Thursday, October 1, 2020

Album Review: No Home - Fucking Hell


Fucking Hell is the debut LP (I think, it's hard to tell with Bandcamp releases sometimes) from UK hip hop artist Charlie Valentine aka No Home. It is a release that lives up to its name in both quality and content. Valentine has, up to this point, released only singles and small Eps, one of which Fucking Hell is apparently the more generously proportioned younger sibling of. Recorded in the shadows of 2019's hello, this is exploitation EP, Fucking Hell has a lucid, dreamlike and cogently detached quality to it that serves to provide just enough distance from the pain examined on the album to allow the listener to get a full picture of the soul-digesting malaise at its source without being completely consumed by it. It's the difference between watching a Saw movie vs actually being one of Jigsaw's victims. Only here, the torture devices employed are just the everyday mechanisms of the state, society, and market that conspire, invisibly, like the hand of God, to keep someone trapped in their bedroom, drifting down a well of depression with dwindling hope for escape. It happens to more people than you might think.
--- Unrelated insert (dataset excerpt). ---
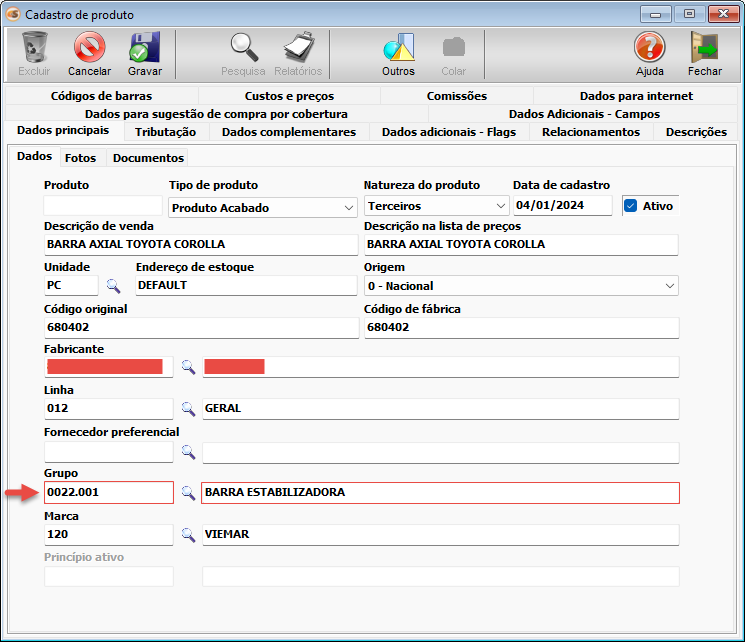The height and width of the screenshot is (642, 745).
Task: Click magnifier search icon beside Grupo field
Action: click(188, 493)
Valentine's flow on Fuckign Hell rotates between languid, marbled rattles, atonal melodies, and heart-bearing plangent refrains. Punk and garage rock bare a distinguishable burden of influence for the beats here. A furry coat of feedback on "Drink! You're One of Us" does an admirable job of keeping Valentine's tight-jawed, tear-stained soul bars warm, while the Segall-esque amp-fire and gainful basement rumble of "4x4" gives a terrene tether to the lofty torment of their star-catching vocals. Most of the vocal presentations here are only slightly augmented by effects and distortion, with the exception "Secondary Actor," where Valentine's vocals skips and double backs like a VHS tape that has slipped off its supply reel, allowing each syllable to ricochet and narrowly thread the hoops and loops of a skeletally sequenced fusion of new age beats.

The highlights of the album, the anchor points of it's emotional polarity, runs along to two axis points. On one end, there is the bombastic and gothic, Siouxsie-esque, vigil for mental health and former-clarity, "I Couldn't Cry Before I Wrote Eps." On the other side, an acoustic, one human duet, "The Perfect Candidate." Both tracks express a desire to be able to move fluidly through the world, to abate life's frictions and be fulfilled in one's emergence into public life. Each track extrapolates on this desire in radically different ways. "I Couldn't Cry Before I Wrote Eps" expresses itself more whimsically with its downcast mood and the windy, growl of its production, while the "The Perfect Candidate" is more direct in its unadorned indictment of the requirement that we give up our time and lives to an employer in exchange for the opportunity to live. The requirement that we disappear into the marginal fulfillment of a stranger's desires in order to survive is one of the great crimes of our current age. 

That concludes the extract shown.